Of the 108 Sub-Categories listed under the NIST Cyber Security Framework, at least five are dedicated to Cyber Security Awareness.  These fall under the Function ‘Protect (PR)’, within the Category ‘Awareness and Training (AT)’. By way of definition:

The organisation’s personnel and partners are provided cybersecurity awareness education and are trained to perform their cybersecurity-related duties and responsibilities consistent with related policies, procedures, and agreements.

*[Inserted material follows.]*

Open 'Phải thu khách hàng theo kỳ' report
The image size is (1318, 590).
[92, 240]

Specifically, the five sub-categories include:

  • PR.AT-1: All users are informed and trained
  • PR.AT-2: Privileged users understand their roles and responsibilities
  • PR.AT-3: Third-party stakeholders (e.g., suppliers, customers, partners) understand their roles and responsibilities
  • PR.AT-4: Senior executives understand their roles and responsibilities
  • PR.AT-5: Physical and cybersecurity personnel understand their roles and responsibilities

Using a Simulation to Train on Cyber Incident Response Plans

For the same reason why fire evacuation procedures are tested, so should your cyber incident response plan. All key staff must understand the plan and practice it, often!

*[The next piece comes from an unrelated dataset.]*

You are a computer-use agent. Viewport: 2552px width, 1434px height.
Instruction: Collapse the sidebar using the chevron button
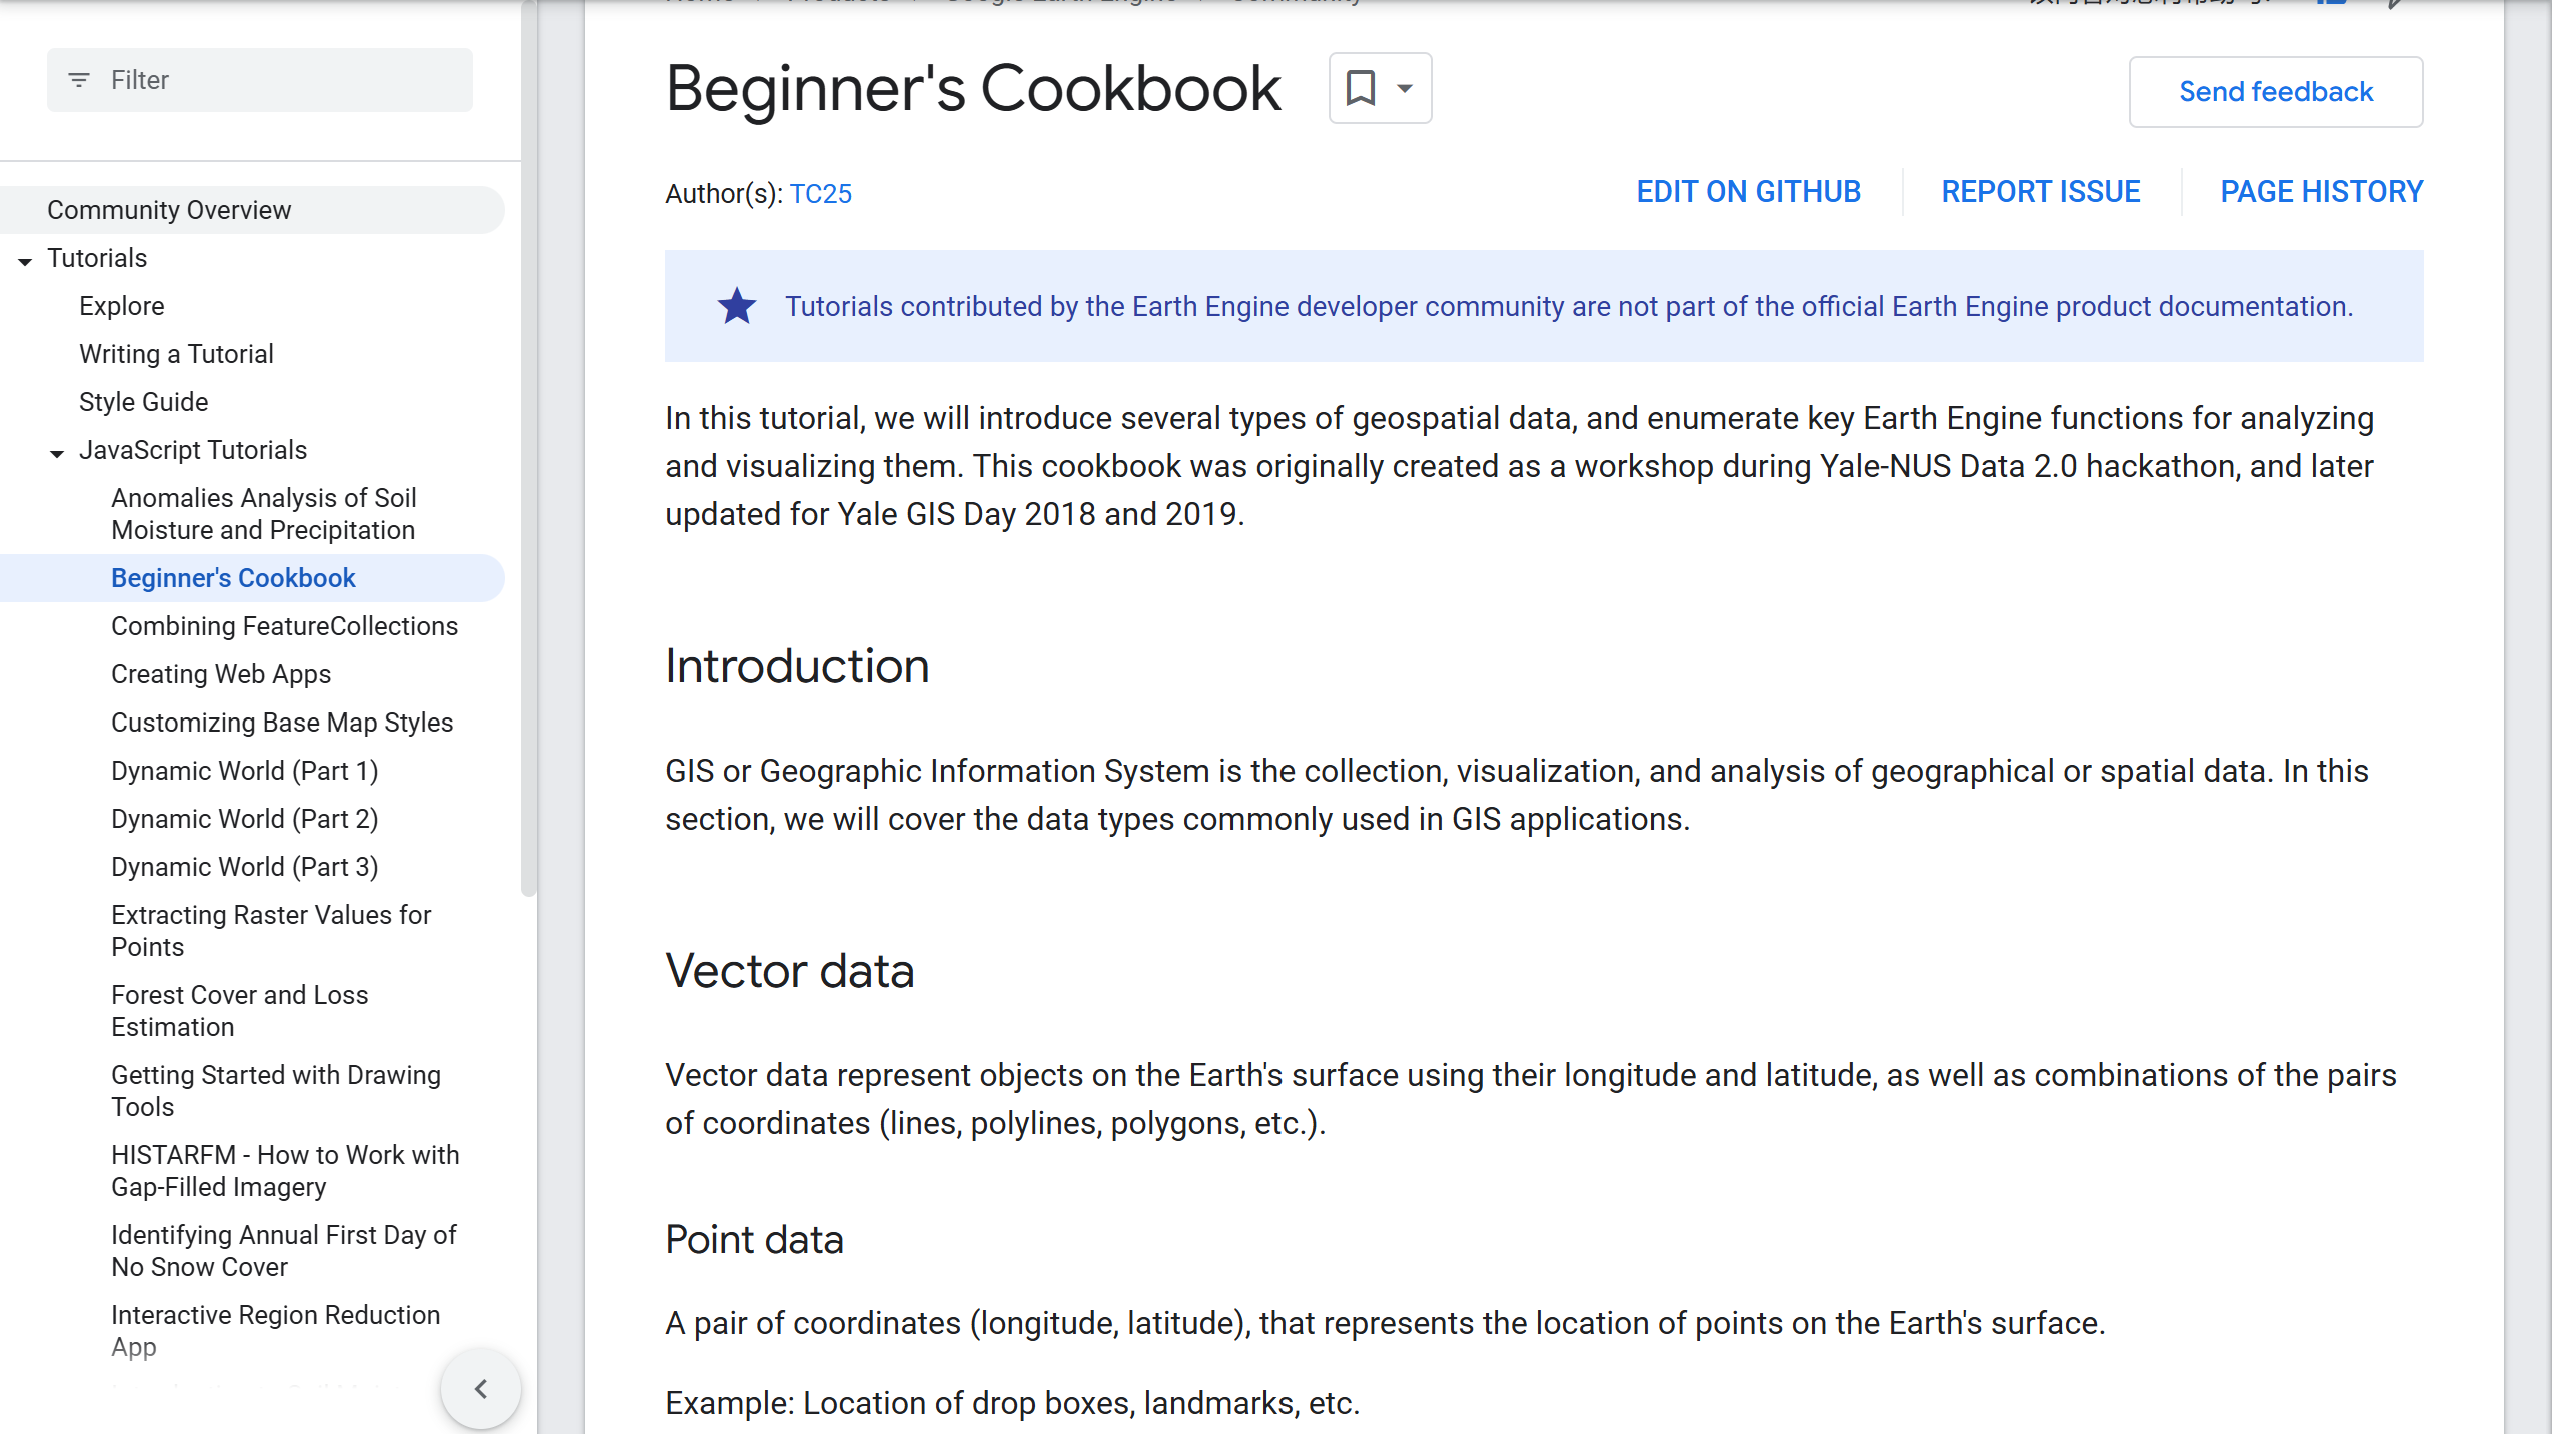[482, 1388]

A large portion of a dealing with a Cyber Incident involves non-technical issues such as legal, communications, regulatory issues, etc.  Accordingly, it should be more than just your IT team who are preparing for and partaking in a Cyber Incident Simulation.

The key outcome of a Cyber Incident Simulation, or tabletop exercise as it is often referred, is that your organisation will have greater confidence to prepare, respond and recover in a crisis. By conducting a simulation, you will:

  • Establish your current state of readiness
  • Gain a better understanding of the cyber risks you face
  • Practice your decision making in a safe environment
  • Identify areas for improvement

Actioning Cyber Security Awareness

We recommend that organisations deliver their cyber security awareness initiatives through training programmes.  These can be delivered via numerous forms such as online, gamification, tabletop simulation, or seminars. You should also set targets for improvement and measure progress over time. The NIST Cyber Security Framework tiers are a good example of this.